Ajaran Druze sangat dipengaruhi oleh filsafat Aristotelian dan doktrin Zoroastrianisme. Mereka mengadopsi pandangan materialistik tentang alam semesta dan kehidupan, dengan keyakinan bahwa dunia ini abadi dan berulang dalam siklus kelahiran dan kematian. Pandangan ini bertentangan langsung dengan ajaran Islam tentang penciptaan oleh Allah dan hari kebangkitan. Agama Druze tidak memiliki ritual ibadah formal. Ibadah mereka berupa kegiatan berkumpul di rumah doa (Khalwat) untuk diskusi dan membaca kitab mereka (Kitabul Hikmah/ Rasa’il Hikmah/ The Epistle of Wisdom) setiap Kamis malam. Komunitas Druze hidup dalam kelompok yang tertutup. Praktik endogami (pernikahan dalam komunitas sendiri, termasuk hubungan inses) menjadi salah satu aturan utama keyakinan mereka. Komunitas Druze juga beribadah dengan mengunjungi kuil-kuil yang didirikan diatas makam-makam tokoh mereka. Hal ini memperkuat pandangan ulama bahwa Druze adalah kelompok yang menyimpang secara moral dan akidah dari ajaran Islam, sehingga benar saja bahwa Druze adalah agama yang berbeda dari Islam.

Pengikut Druze dibagi menjadi dua golongan:

1. Uqqal, yaitu kelompok orang kalangan ulama Druze yang berhak membaca dan memahami kitab suci mereka.

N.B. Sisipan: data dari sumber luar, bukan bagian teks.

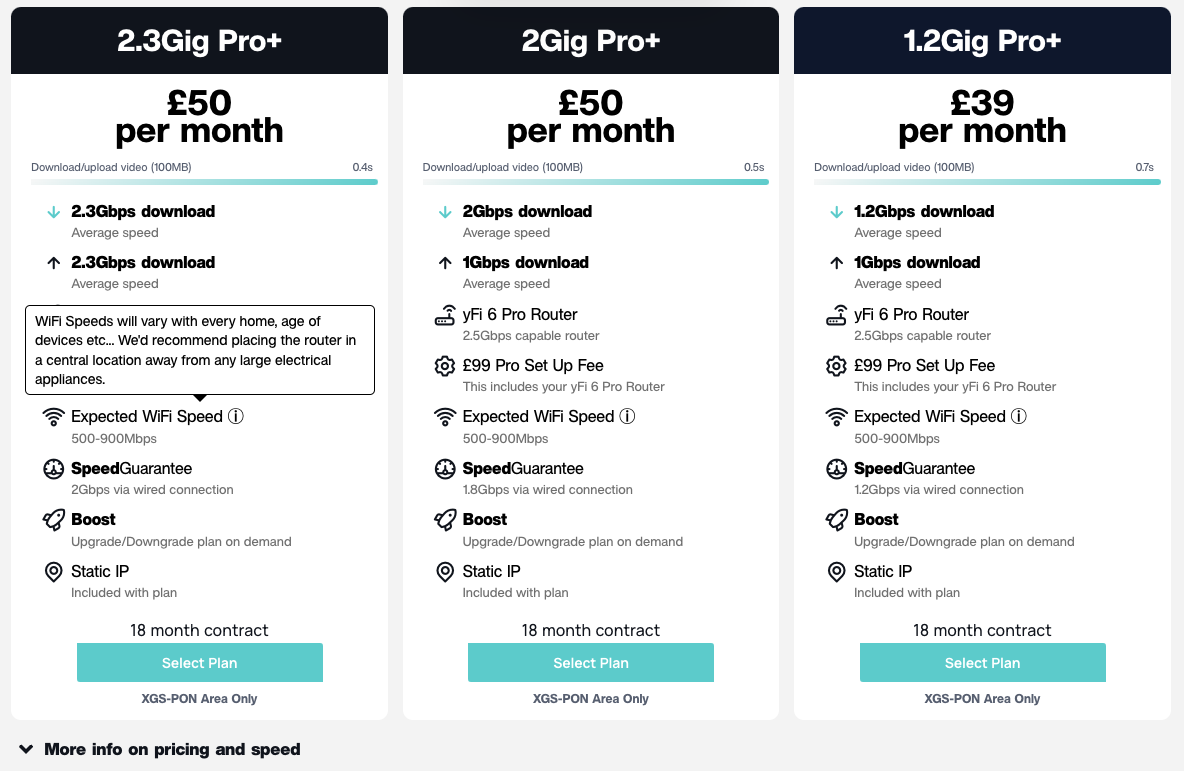Image resolution: width=1184 pixels, height=771 pixels.
Task: Click the upload arrow icon in the 1.2Gig plan
Action: point(836,263)
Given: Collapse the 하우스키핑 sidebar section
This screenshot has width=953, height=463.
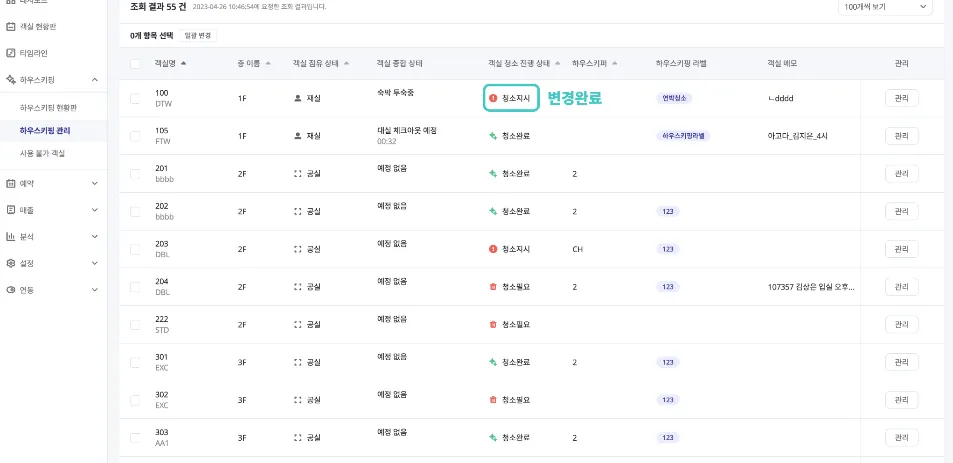Looking at the screenshot, I should tap(94, 78).
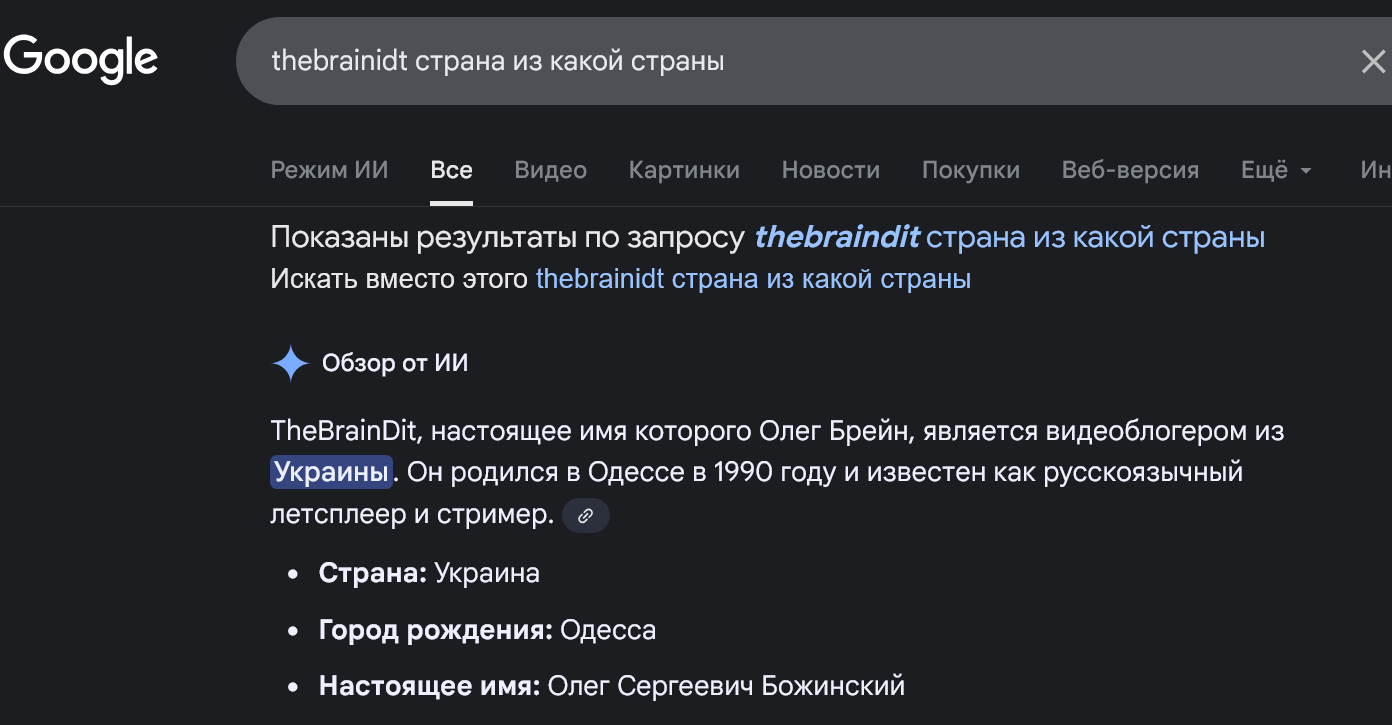1392x725 pixels.
Task: Click the highlighted word Украины
Action: [331, 471]
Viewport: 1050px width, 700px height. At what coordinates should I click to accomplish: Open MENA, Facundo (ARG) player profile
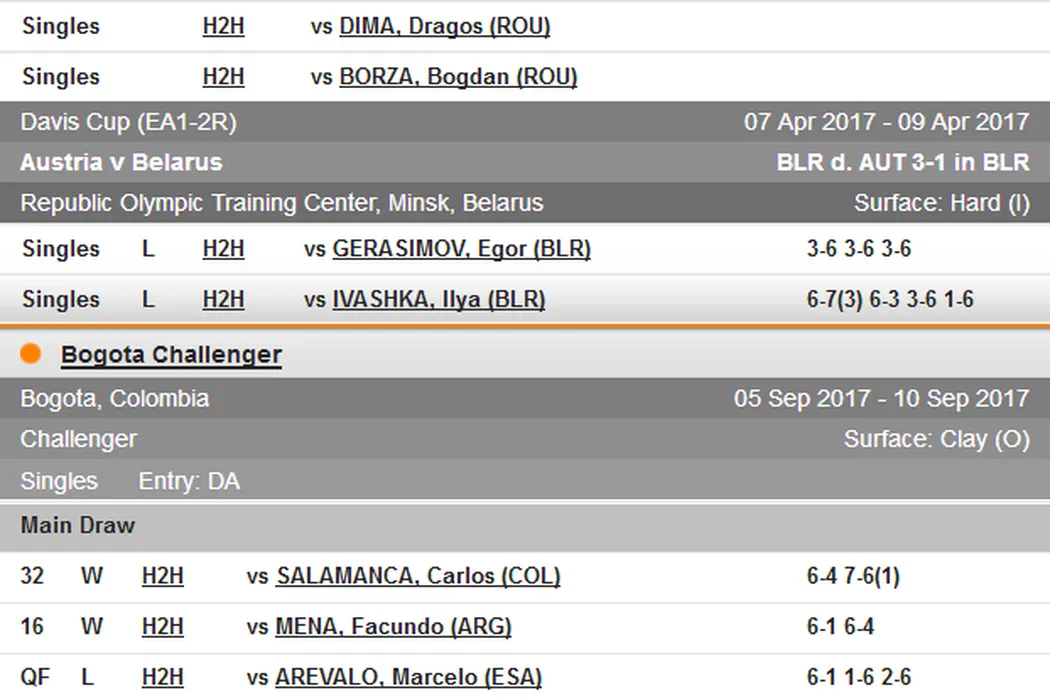393,627
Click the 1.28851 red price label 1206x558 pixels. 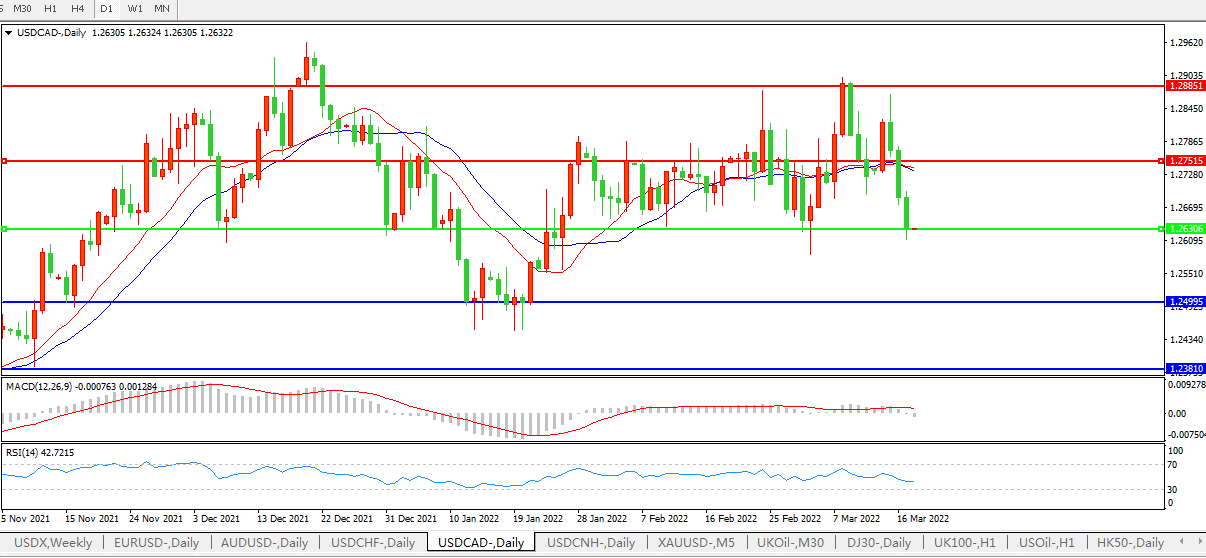[1185, 86]
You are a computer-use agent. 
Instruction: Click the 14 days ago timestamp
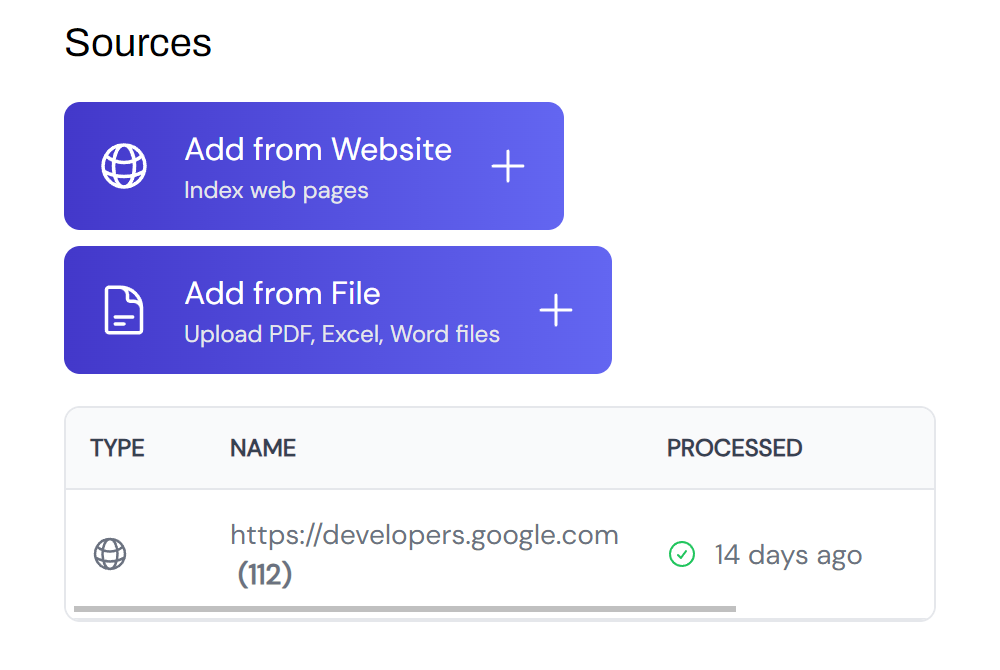pyautogui.click(x=787, y=554)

2. Juhhal yaitu kelompok orang Druze kalangan awam yang tidak berhak membaca kitab suci mereka

Para ulama Islam telah lama menganggap Druze sebagai kelompok yang menyimpang dari ajaran Islam. Berikut adalah beberapa pandangan utama:

1. Kekufuran Druze. Menurut Syaikhul Islam Ibnu Taymiyah, Druze adalah kelompok kafir berdasarkan konsensus para ulama. Mereka tidak termasuk dalam kategori Ahlul Kitab atau kaum musyrikin biasa. Mereka dianggap sebagai kelompok murtad yang ajarannya bertentangan dengan dasar-dasar Islam.

2. Hukum terhadap Druze. Ibnu Taymiyah menjelaskan bahwa daging hewan yang disembelih oleh Druze tidak halal dikonsumsi, dan pernikahan dengan mereka tidak sah. Mereka juga tidak memenuhi syarat untuk membayar jizyah, karena mereka bukan bagian dari Ahlul Kitab. Hukuman bagi mereka adalah hukuman yang keras karena mereka dianggap sebagai ancaman bagi akidah umat Islam.

3. Kesesatan Akidah. Druze menolak prinsip-prinsip dasar Islam, seperti keesaan Allah dalam rububiyah, peribadatan, nama dan sifat Allah (tauhid), kenabian, dan kitab suci. Mereka juga mendistorsi ajaran Islam dengan memberikan interpretasi esoterik yang menyimpang terhadap teks-teks syariat.

Dukungan Druze Kepada Zionisme Israel

Dalam konteks modern, Druze memiliki hubungan yang unik dengan Zionisme Israel. Komunitas Druze di Israel dikenal memberikan dukungan dan loyalitas yang signifikan kepada Israel, termasuk melalui partisipasi aktif dalam dinas militer Angkatan Pertahanan Israel (IDF). Selain sebagai kewajiban legal, banyak anggota Druze melihat partisipasi ini sebagai peluang untuk mendapatkan pengakuan sosial dan memperkuat posisi komunitas mereka dalam struktur negara Israel. Dukungan politik Druze kepada Israel juga terlihat dalam keterlibatan mereka secara aktif di parlemen Israel dan kontribusi mereka dalam administrasi negara. Sebagian besar Druze di Israel mendukung kebijakan Zionisme Israel yang menjajah tanah Palestina. Hal ini menciptakan jarak antara komunitas Druze dengan komunitas Arab Palestina, meskipun mereka memiliki kesamaan etnis. Dalam beberapa kasus, Druze bahkan dianggap sebagai sekutu strategis Israel dalam mengontrol penduduk Palestina.

Sebagai penutup, akhirnya yang harus ditekankan adalah memahami bahwa Druze adalah kelompok yang berasal dari sekte esoterik dengan keyakinan dan praktik yang sangat menyimpang jauh dari ajaran Islam. Mereka tidak hanya menolak ajaran dasar Islam, tetapi juga mempromosikan ide-ide yang bertentangan dengan moralitas dan akhlak Islam. Para ulama sepakat bahwa Druze adalah bukan Islam.